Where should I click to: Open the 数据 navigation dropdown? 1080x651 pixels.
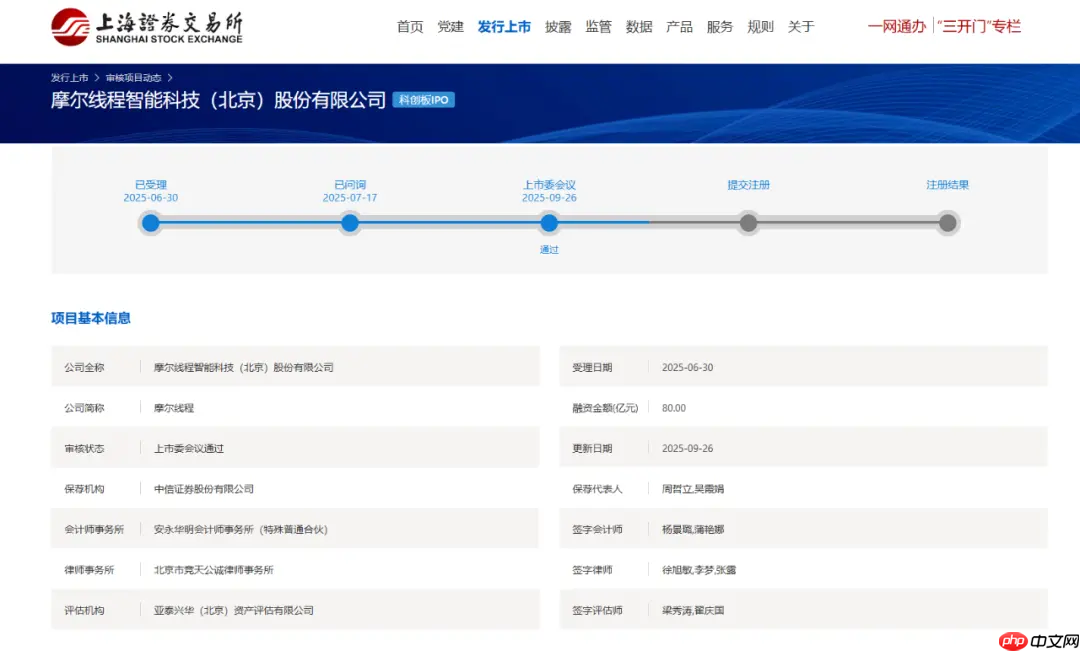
※
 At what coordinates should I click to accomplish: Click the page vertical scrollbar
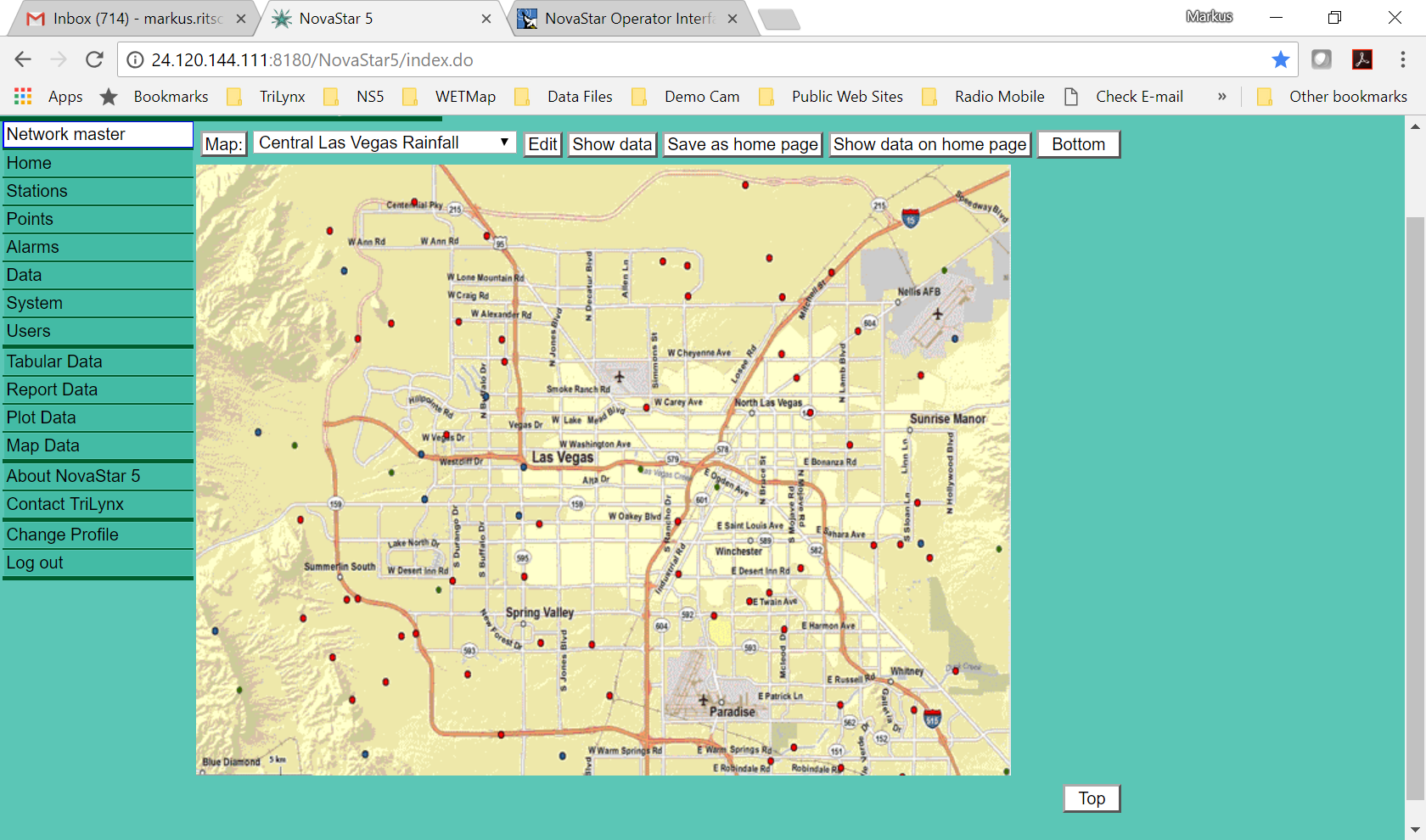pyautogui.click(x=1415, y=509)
※
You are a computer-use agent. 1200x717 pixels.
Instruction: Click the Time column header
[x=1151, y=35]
※
TASK DIRECTIONS
Counting only lines that hold the word "pixels", state how many the material contains, and add nothing.

EXPECTED OUTPUT
2